John Fogerty names the best song of his career: “I felt like Cole Porter”
With Creedence Clearwater Revival, John Fogerty created a songbook that will live for hundreds of years.
While his voice might not be what it once was, that doesn’t matter when he has tens of thousands of fans on backing vocal duties to sing back every word like at his set at Glastonbury Festival on the Pyramid Stage in 2025.
Beloved classics like ‘Bad Moon Rising’, ‘Fortunate Son’, ‘Have You Ever Seen The Rain?’, ‘Proud Mary’ and ‘Up Around The Bend’ are all songs that have been ingrained in our collective psyches from an early age. Most songwriters would do ungodly things to even have one of those songs as their own, let alone all five.
Therefore, due to the rolodex of classics that Fogerty has at his fingertips, picking just one favourite would be a difficult task for most. However, for sentimental reasons and the story behind the track, ‘Proud Mary’ is the song that makes him proudest.

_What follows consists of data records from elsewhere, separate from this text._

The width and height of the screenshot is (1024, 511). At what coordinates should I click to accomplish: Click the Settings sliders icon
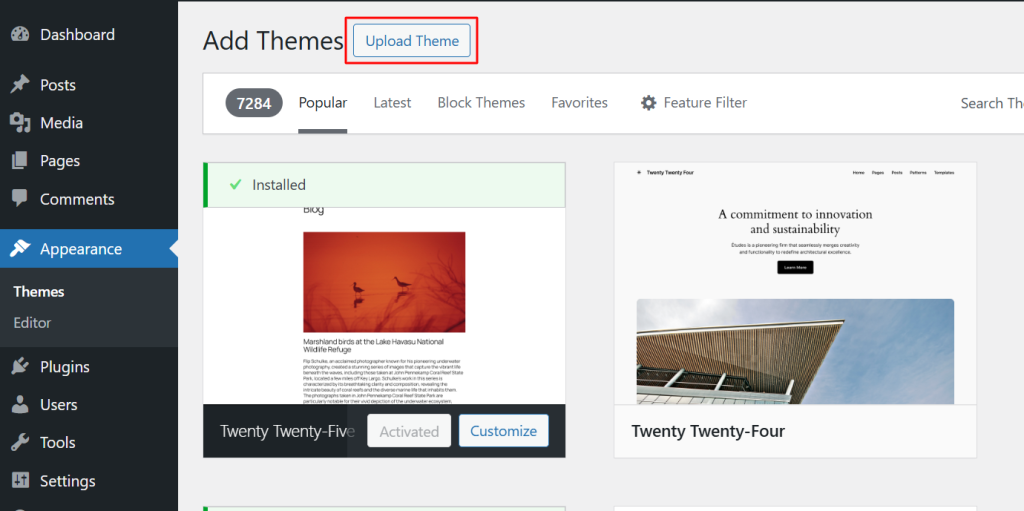(20, 481)
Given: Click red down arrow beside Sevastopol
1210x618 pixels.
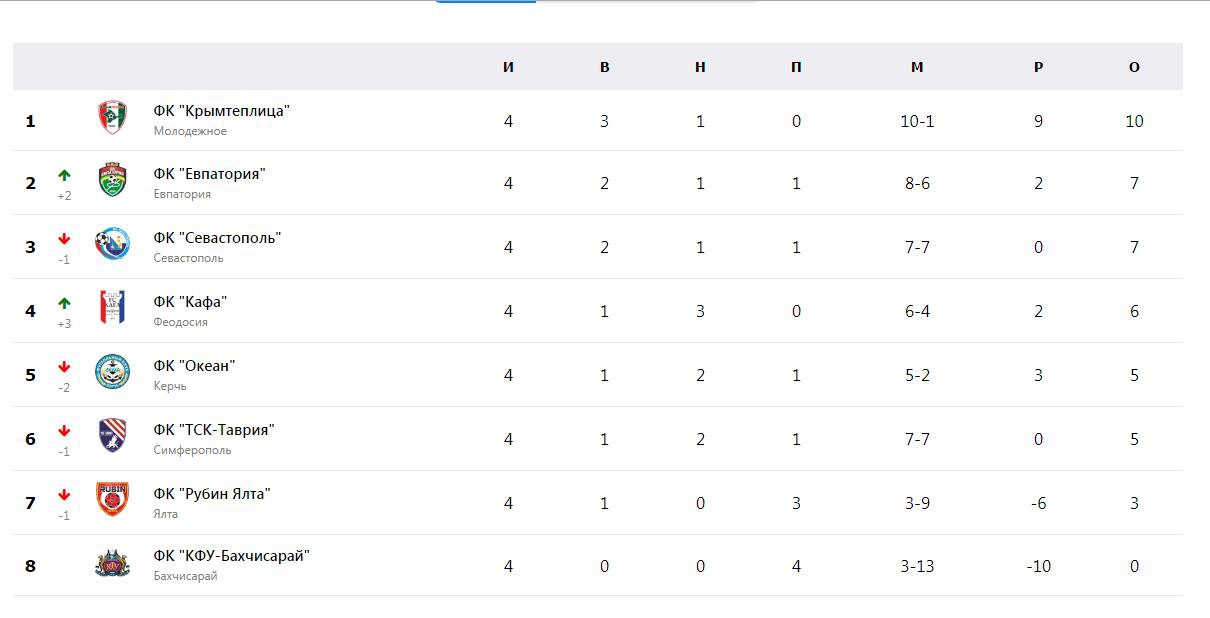Looking at the screenshot, I should (64, 239).
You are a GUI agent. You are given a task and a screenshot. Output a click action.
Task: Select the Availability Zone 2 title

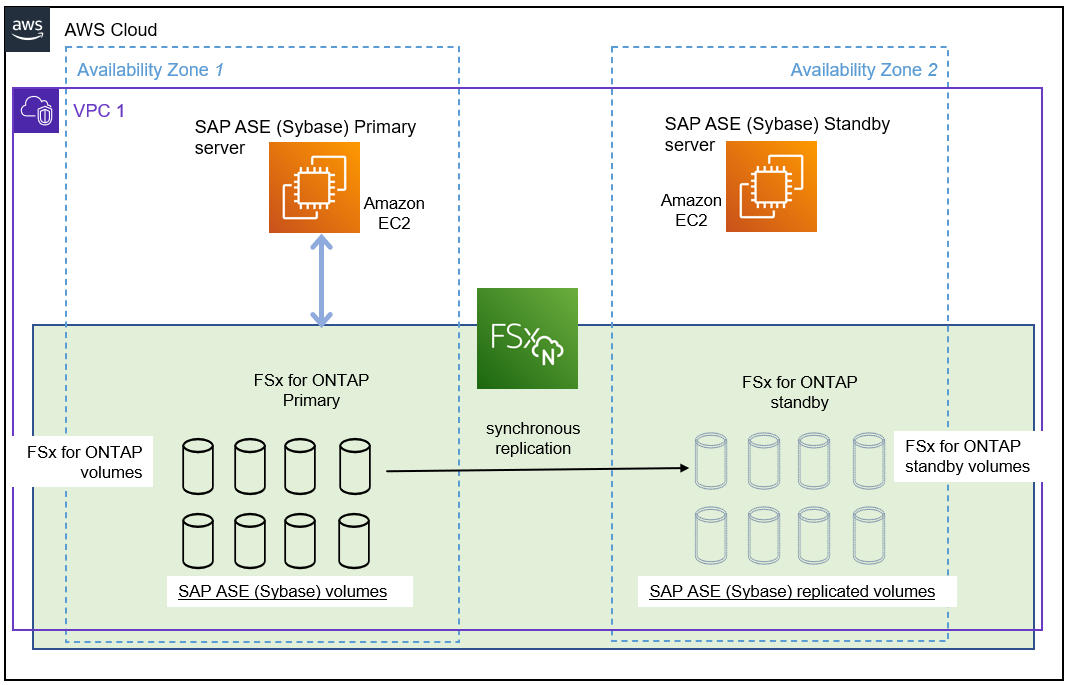(864, 70)
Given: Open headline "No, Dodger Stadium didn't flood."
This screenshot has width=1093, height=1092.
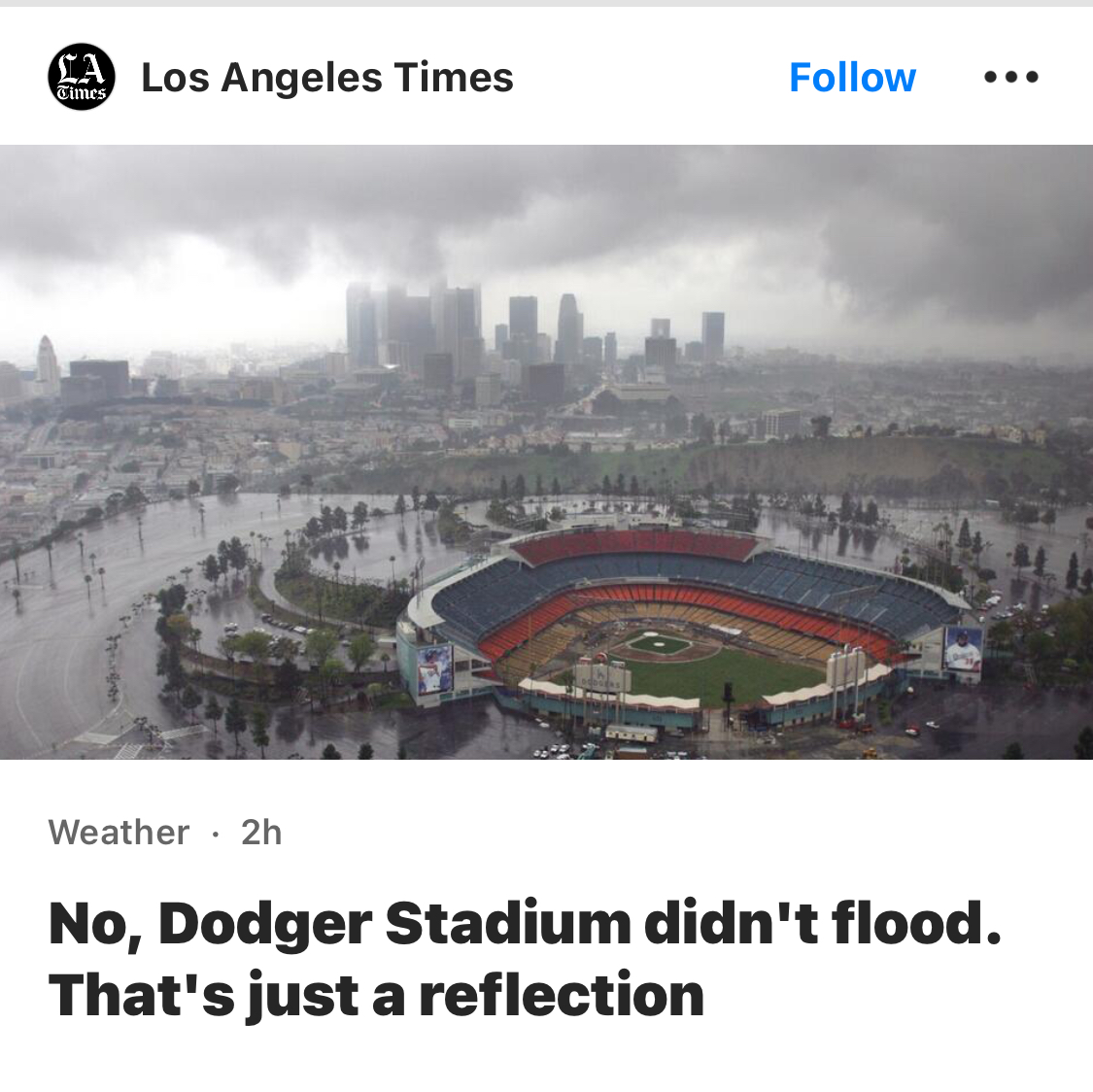Looking at the screenshot, I should coord(525,923).
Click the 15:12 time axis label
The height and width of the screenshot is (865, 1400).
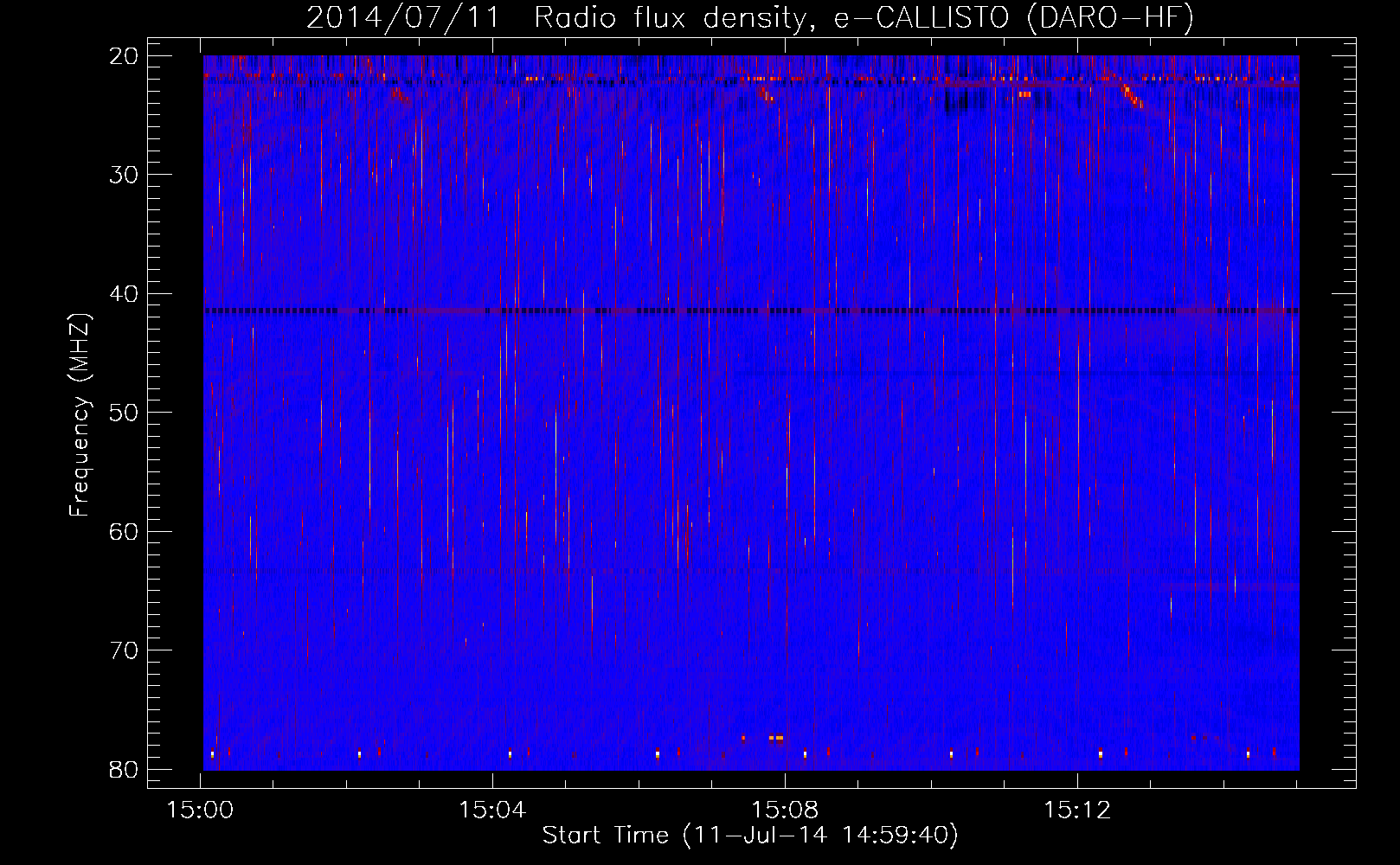pyautogui.click(x=1077, y=811)
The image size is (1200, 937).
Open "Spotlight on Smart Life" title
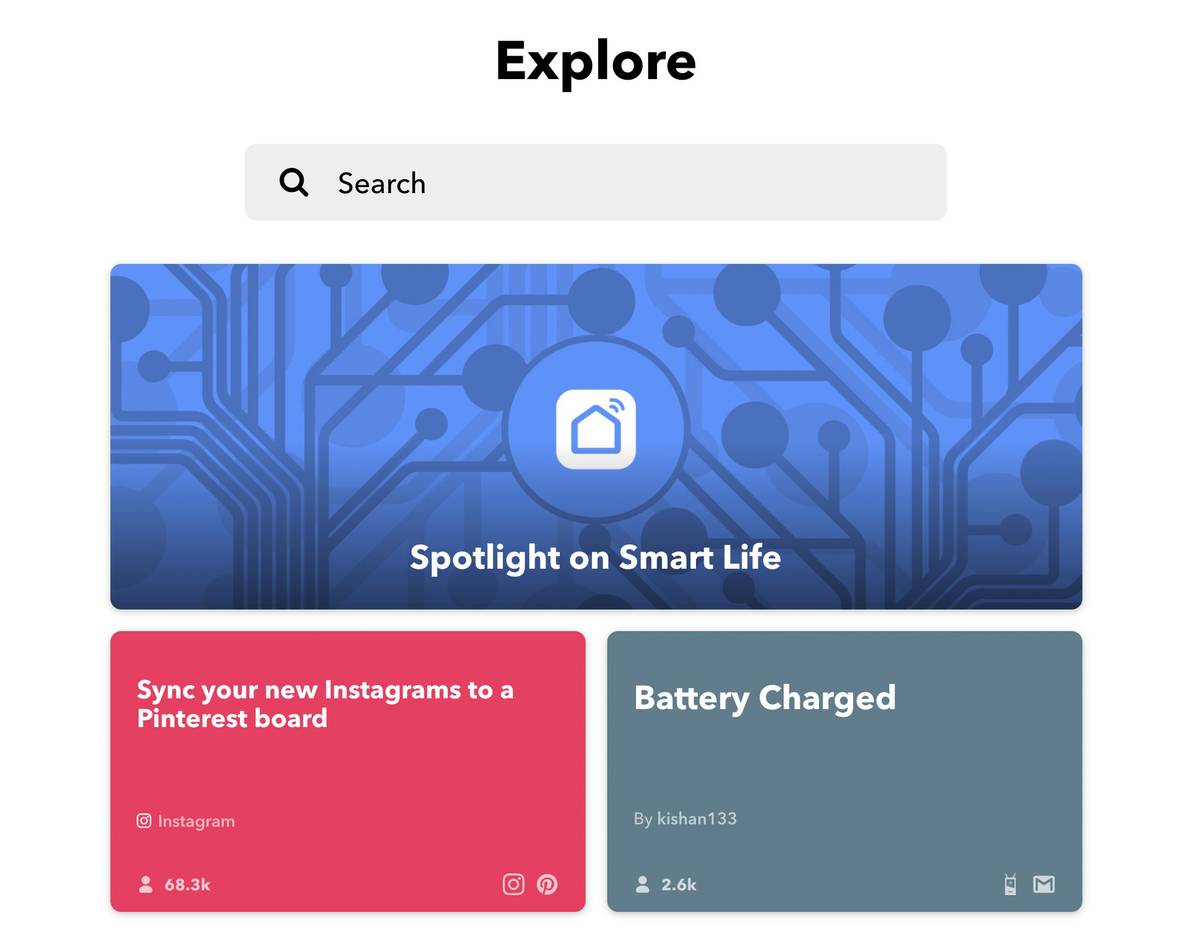tap(596, 557)
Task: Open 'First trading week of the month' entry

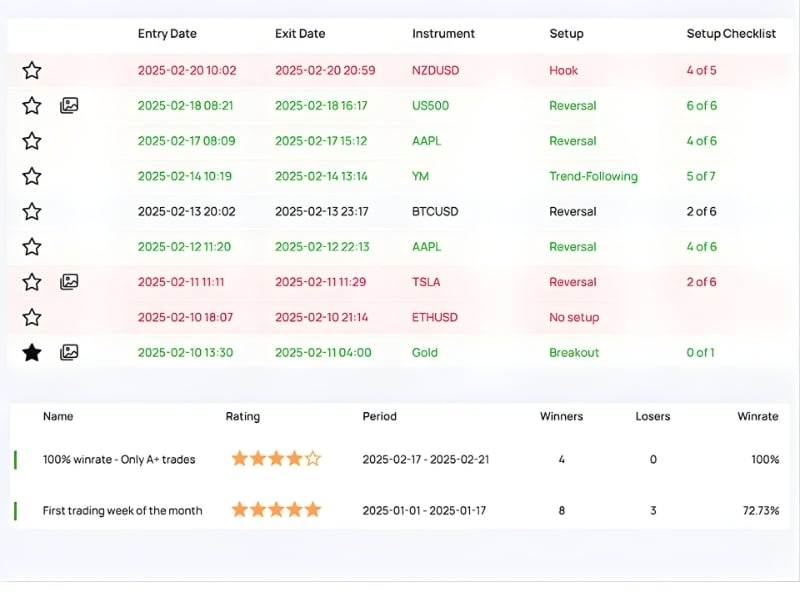Action: 122,511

The genesis of ‘Proud Mary’ dates back to before his musical career became a full-time occupation, when Fogerty’s life took an unwanted detour when he was drafted to serve in the US Army. While he would have preferred to devote this time to honing his craft, the musician and his country were embroiled in the controversial Vietnam War.

Thankfully, Fogerty only needed to participate in training before being put in the reserves for a year before being discharged in 1968. He was never deployed to Vietnam. Despite being thousands of miles away from the conflict, his time stationed as a stocking clerk at Fort Knox military base gave him insight into the severity of the situation.
Fogerty had no desire to get on the frontline. However, he had little choice but to put his moral issues with the Vietnam War to one side and serve the people of America upon being drafted. By the end of his tenure with the US Army, he’d already formed Creedence Clearwater Revival and started waiting for the opportunity to pursue his passion on a full-time basis.
Upon his discharge, Fogerty was ecstatic and filled with an overwhelming sense of relief. Naturally, during this moment of extreme emotion, he turned to his pen, and the result was the blazing ‘Proud Mary’, which he funnelled his energy into creating.
Explaining in Bad Moon Rising: The Unofficial History of Creedence Clearwater Revival by Hank Bordowitz, Fogerty said of the song: “The Army and Creedence overlapped, so I was ‘that hippie with a record on the radio.’ I’d been trying to get out of the Army, and on the steps of my apartment house sat a diploma-sized letter from the government. It sat there for a couple of days, right next to my door. One day, I saw the envelope and bent down to look at it, noticing it said ‘John Fogerty.'”
He continued: “I went into the house, opened the thing up, and saw that it was my honorable discharge from the Army. I was finally out! This was 1968 and people were still dying. I was so happy, I ran out into my little patch of lawn and turned cartwheels. Then I went into my house, picked up my guitar and started strumming. ‘Left a good job in the city’ and then several good lines came out of me immediately.”
For many artists, it can take them years before they realise the greatness of their work. However, Fogerty knew that he’d written a classic in ‘Proud Mary’ even before the track had been completed, adding, “By the time I hit ‘Rolling, rolling, rolling on the river,’ I knew I had written my best song. It vibrated inside me. When we rehearsed it, I felt like Cole Porter.”
Not only was ‘Proud Mary’ his best song, but the case can also be made that it was also the high point of Tina Turner’s career when she recorded her version. While Turner took it in a different direction from Creedence Clearwater Revival with her wondrous cover, which is also the better-known rendition, it’s also a testament to the genius songwriting from Fogerty that she was able to.